**TASK INSTRUCTIONS**
Find each line in the records containing the word "What" and copy those lines. Capitalization must match.

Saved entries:
------------------------------------------------

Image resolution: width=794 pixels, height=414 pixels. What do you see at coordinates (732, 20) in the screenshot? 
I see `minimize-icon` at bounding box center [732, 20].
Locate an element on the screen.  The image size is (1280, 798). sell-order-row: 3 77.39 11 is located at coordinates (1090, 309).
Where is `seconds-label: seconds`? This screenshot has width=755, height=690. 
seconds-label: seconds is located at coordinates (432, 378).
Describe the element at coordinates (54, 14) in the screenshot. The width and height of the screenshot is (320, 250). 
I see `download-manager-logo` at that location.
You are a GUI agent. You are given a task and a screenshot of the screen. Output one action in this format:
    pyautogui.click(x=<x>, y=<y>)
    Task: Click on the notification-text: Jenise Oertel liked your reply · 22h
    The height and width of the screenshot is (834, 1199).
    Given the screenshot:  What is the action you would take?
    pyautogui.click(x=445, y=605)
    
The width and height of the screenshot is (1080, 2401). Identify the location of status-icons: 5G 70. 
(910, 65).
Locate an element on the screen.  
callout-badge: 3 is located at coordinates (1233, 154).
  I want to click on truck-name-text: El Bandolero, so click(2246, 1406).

------------------------------------------------

**YOUR RESPONSE**
Image resolution: width=794 pixels, height=414 pixels. What do you see at coordinates (732, 20) in the screenshot? 
    Given the screenshot:  What is the action you would take?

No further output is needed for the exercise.